In the end it didn't matter how my girl was born - natural, c-section, in a cave, in a taxi.  I was filled with so much love and happiness at the sight of her.  She is a part of this world now, healthy and thriving, and it doesn't matter how she got here.

08 January 2013

Miss Me?

Me and my little gal one day after she was born
Wow!  My last post was way back in the middle of September.  Where have I been?  What have I been up to the past three months?

Well.

I had a baby.

And that pretty much sums up my life for the past three months.

On October 14th 2012 I welcomed my daughter into this world.  She is three months old now.  My life since then has been filled with caring for her - nurturing her, watching her grow and being in awe of this perfect little person.

There is also the diabetes.  That is always there.  But it has taken a backseat in my life.  And I'm ok with that.  After years of it being the forefront of my life and a source of angst and frustration I'm lightening up a bit.  It feels good to not have diabetes at the center of my life.  I have a daughter to look after now.



18 September 2012

Pregnancy with Diabetes - My Reality Check

For 34 weeks I've been growing and nurturing a little baby inside me.  It still amazes me to see this little person on the ultrasound and feel her moving and kicking and rolling around.  Nature and biology have come together so perfectly to develop this little person - my body doing what its meant to do - sending signals, shifting hormones, and shuttling nutrients to this new part of me.  Its doing all of this on its own.

And its just happening.  Naturally.  And I feel like this is a normal pregnancy.

But its not.  Its a diabetic pregnancy.  And because of that little d-word the risks of the abnormal are multiplied.   And because of what can happen in a poorly managed diabetic pregnancy - intrauterine death, placental dysfunction, macrosomia, pre-ecclampsia, (insert your own adverse pregnancy outcome here) - nature won't be allowed to completely take its course.  I won't spend the last few weeks drumming my fingers, nesting, and waiting for the signs when labor begins to head to the hospital.  Instead my baby will be closely monitored and my labor will be induced earlier than my due date.

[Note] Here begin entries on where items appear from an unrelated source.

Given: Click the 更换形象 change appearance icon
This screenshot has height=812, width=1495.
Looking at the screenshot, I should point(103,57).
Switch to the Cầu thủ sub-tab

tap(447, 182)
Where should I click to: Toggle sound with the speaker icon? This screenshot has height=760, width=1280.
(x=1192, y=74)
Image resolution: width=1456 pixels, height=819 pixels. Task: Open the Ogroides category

All of this is just in case.  Just in case weeks and months of normal tests and normal blood sugars and normal growth and completely normal pregnancy somehow might take a turn for the worse.  In the eyes of the medical community a diabetic pregnancy is a high risk pregnancy and interventions are the standard of care.

But I don't feel high risk.  My pregnancy has not been a poorly managed diabetic pregnancy - my blood sugars have been normal and in the words of my OB the pregnancy and baby's development has been completely average - with average being exactly what we want.  Everything has been normal.

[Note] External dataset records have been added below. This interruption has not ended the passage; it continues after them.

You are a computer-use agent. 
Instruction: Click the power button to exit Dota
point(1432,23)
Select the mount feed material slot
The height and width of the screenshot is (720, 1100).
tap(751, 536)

It seems like my risk of adverse outcomes and complications should be lower at this point.  Yet my diabetic pregnancy will be treated like its been poorly controlled.  I feel sad and disappointed that in spite of maintaining as normal a pregnancy as posible I'm still considered high risk even though all indications point to a normal, complication-free pregnancy.  

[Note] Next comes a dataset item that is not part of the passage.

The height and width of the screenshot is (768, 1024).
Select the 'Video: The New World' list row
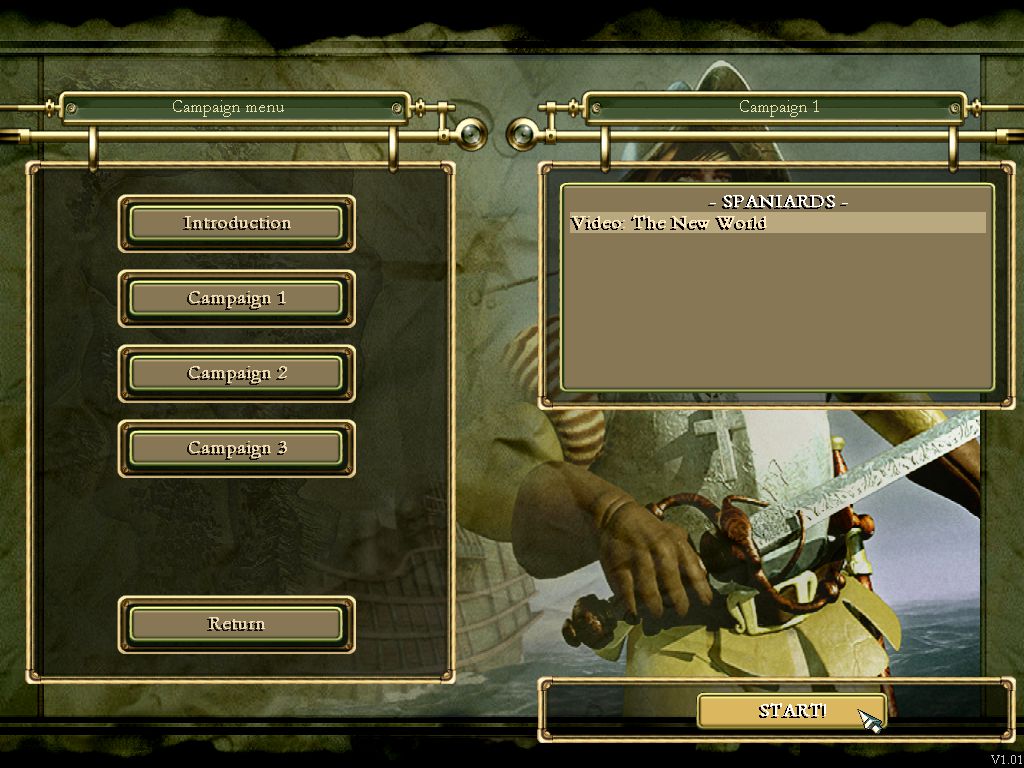pos(776,223)
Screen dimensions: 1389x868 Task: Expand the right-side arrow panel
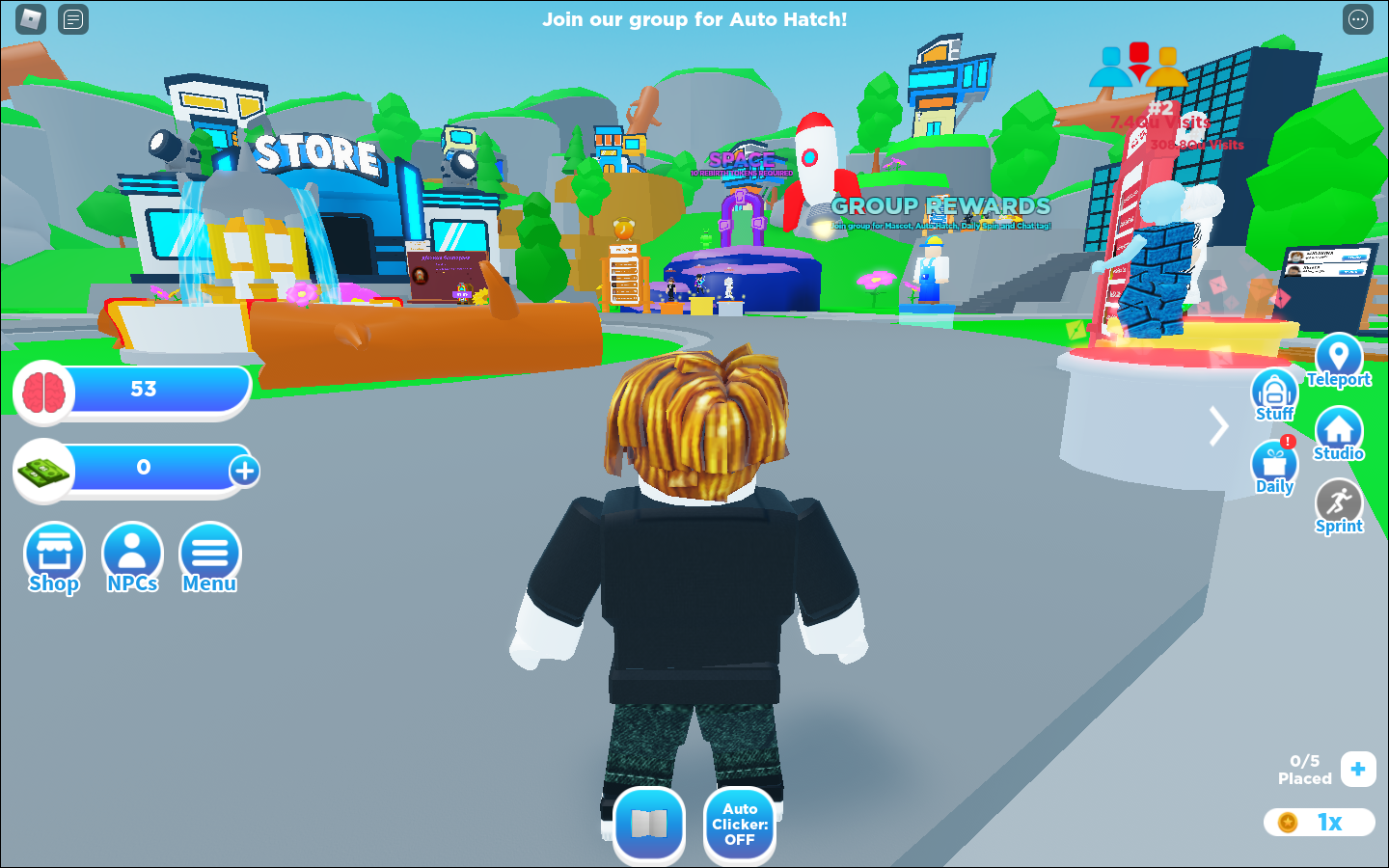click(1217, 426)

I had a hard time accepting that my pregnancy would go down this path.  And I shed some tears over the natural birth experience that diabetes has taken away from me.  In my mind I felt that my baby should be born when she is ready, not at some pre-determined date (I didn't even really put much stock in my so-called due date).  Mother nature has been doing this for millions of years and I wanted to put my faith in her to know the right time for my baby to born.

At the same time I want the safest delivery for my baby.  I have complete faith and trust in my OB to do what is right for my baby and my diabetes.  My delivery will be in the hands of Western medicine.  Stories like this help reassure me that everything will be ok.